Hello,
I'm testing a few regression algorithms to map ndarrays of eigenvalues to
floats, using StratifieldKFolds + GridSearchCV for cross-validation &
hyperparameter estimation using some code borrowed from [1]. Although
GridSearchCV appears to be working as advertised (i.e. the
"best_estimator_" is much better than the baseline), it's giving a negative
"mean_score" for both the "mean_squared_error" metric and with my
manually-implemented RMS error function. Code & sample datasets are at [2].
Here's a trimmed sample output:
~/a/a/g/test ❯❯❯ python regression.py
...
Tuning hyper-parameters for mean_squared_error
Best parameters set found on development set:
SVR(C=100.0, cache_size=200, coef0=0.0, degree=3, epsilon=0.1, gamma=0.0,
kernel=rbf, max_iter=-1, probability=False, random_state=None,
shrinking=True, tol=0.001, verbose=False)
Grid scores on development set:
...
-122.503 (+/-21.396) for {'epsilon': 0.01, 'C': 0.001, 'kernel': 'rbf'}
-122.503 (+/-21.396) for {'epsilon': 0.10000000000000001, 'C': 0.001,
'kernel': 'rbf'}
...
RMSE: 0.100012
MAE: 0.100012
RMSE: 0.099933
MAE: 0.099933
...
Currently I'm testing both 0.14.1 and Mathieu Blondel's "kernel_ridge"

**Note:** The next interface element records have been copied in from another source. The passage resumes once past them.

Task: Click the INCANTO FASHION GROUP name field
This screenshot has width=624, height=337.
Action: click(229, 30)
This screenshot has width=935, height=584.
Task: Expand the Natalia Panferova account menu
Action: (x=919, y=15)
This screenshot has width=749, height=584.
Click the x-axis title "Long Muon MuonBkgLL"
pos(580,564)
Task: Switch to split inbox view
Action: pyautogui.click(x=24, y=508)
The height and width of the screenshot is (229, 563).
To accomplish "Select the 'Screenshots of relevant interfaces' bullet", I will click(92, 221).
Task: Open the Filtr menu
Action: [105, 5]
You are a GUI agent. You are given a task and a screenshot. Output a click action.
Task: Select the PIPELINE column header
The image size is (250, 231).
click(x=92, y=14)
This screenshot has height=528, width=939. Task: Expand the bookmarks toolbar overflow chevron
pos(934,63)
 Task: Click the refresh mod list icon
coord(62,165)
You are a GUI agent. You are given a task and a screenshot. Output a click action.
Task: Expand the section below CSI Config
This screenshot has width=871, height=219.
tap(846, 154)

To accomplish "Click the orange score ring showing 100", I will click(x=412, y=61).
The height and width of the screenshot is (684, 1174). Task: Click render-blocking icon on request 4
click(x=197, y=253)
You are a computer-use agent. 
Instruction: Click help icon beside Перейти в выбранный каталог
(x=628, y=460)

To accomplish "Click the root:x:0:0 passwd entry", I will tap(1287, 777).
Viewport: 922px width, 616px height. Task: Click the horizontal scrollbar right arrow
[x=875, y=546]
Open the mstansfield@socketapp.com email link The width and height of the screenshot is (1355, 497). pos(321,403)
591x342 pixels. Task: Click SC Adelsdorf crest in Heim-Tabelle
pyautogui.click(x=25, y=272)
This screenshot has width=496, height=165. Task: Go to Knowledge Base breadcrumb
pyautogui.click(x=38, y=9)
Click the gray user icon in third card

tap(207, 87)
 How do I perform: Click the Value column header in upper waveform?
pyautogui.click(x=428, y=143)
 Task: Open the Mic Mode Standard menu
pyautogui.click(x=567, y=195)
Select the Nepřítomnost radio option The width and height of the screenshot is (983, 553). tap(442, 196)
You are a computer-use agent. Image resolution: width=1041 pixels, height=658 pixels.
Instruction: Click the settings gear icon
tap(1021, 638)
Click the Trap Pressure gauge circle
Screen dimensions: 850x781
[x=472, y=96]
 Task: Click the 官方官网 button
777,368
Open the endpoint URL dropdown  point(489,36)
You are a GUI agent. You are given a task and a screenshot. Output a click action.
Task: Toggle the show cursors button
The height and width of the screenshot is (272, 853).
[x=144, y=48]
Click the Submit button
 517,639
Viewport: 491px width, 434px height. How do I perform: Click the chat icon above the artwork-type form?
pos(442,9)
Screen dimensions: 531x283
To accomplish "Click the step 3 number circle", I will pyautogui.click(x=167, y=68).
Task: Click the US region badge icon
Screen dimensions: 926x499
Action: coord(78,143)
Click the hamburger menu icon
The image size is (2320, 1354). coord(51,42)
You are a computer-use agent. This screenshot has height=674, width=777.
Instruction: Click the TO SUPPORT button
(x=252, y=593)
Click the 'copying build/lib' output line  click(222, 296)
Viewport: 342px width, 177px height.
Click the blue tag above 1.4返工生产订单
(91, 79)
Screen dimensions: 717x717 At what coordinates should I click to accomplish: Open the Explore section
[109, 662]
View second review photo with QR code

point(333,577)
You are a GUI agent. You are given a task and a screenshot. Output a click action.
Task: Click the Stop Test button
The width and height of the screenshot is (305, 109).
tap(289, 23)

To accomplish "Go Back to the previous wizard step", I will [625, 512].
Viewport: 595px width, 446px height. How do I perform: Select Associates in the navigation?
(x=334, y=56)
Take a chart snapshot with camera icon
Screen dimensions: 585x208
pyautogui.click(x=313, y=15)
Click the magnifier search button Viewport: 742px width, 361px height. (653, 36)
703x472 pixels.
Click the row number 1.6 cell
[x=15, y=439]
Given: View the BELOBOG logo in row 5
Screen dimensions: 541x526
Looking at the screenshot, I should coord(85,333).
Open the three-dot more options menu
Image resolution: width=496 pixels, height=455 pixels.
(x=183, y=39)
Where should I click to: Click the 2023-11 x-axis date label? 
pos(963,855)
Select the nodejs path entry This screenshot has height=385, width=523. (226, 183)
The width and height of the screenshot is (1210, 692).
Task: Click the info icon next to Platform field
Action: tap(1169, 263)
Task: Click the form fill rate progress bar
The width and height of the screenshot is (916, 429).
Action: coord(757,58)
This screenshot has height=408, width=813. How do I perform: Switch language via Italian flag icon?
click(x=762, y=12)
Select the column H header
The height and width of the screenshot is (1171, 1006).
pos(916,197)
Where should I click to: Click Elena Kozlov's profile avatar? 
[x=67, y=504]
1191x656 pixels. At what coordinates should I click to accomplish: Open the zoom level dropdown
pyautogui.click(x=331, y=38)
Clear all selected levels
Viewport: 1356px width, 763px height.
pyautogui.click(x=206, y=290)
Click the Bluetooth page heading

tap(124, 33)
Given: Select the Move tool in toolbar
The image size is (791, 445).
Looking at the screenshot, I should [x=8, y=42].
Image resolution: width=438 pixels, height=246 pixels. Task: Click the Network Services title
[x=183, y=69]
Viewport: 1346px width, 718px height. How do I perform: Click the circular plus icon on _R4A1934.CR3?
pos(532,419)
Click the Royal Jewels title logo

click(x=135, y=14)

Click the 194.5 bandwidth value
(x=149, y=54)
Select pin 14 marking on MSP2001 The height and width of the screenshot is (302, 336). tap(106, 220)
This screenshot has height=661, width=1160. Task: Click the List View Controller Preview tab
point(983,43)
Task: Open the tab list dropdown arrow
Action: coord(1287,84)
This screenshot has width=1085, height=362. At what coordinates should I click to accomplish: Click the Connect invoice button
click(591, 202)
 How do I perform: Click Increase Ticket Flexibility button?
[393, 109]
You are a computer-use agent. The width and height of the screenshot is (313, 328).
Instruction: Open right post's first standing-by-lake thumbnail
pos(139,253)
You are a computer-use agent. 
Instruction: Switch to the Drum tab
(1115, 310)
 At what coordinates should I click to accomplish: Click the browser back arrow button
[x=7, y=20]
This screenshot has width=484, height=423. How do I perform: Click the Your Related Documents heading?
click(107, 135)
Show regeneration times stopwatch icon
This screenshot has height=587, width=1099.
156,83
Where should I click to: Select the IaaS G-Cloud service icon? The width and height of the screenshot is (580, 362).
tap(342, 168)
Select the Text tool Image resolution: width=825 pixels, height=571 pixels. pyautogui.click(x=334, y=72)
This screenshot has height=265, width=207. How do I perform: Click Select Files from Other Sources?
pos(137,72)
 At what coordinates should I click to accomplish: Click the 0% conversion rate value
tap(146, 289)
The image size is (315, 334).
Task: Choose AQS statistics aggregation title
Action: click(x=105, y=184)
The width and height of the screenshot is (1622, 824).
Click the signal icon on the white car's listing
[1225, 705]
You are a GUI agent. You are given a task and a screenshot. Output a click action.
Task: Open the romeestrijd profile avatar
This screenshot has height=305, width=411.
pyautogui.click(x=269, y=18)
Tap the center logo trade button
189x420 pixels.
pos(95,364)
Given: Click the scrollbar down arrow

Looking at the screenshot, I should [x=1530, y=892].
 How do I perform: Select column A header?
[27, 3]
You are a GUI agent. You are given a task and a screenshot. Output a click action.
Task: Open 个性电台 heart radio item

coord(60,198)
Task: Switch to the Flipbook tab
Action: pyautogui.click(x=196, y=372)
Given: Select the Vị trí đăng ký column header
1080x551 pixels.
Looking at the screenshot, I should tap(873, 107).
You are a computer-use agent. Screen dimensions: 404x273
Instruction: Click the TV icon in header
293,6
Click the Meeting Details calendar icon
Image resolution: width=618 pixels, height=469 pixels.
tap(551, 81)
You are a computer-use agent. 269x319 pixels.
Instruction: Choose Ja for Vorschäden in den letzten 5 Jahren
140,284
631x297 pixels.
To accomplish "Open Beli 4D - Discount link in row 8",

branch with python 2.7.5 on arch linux. The above phenomenon happens with
both versions for SVR and (naturally) in the dev branch for KernelRidge. As
you can see, the exact same custom metric applied manually (lines 117-122)
gives appropriate, positive errors, whereas the one printed in lines
113-114 does not.
Why are these numbers negative? Am I missing something obvious here? I'm a
bit concerned about trusting these estimators (or rather, their optimality)
because of this oddity. A quick google search only came up with similar
"problems" with r2 (which aren't really problems, since r2 can be negative,
unlike "mean_squared_error").
Thanks!
[1] - http://scikit-learn.org/dev/_downloads/grid_search_digits.py
[2] - https://gist.github.com/anonymous/1af53a1da1357a6a97c3 (sorry for the
mangled code -- it's gone through a botched anonymization procedure)
------------------------------------------------------------------------------
October Webinars: Code for Performance
Free Intel webinars can help you accelerate application performance.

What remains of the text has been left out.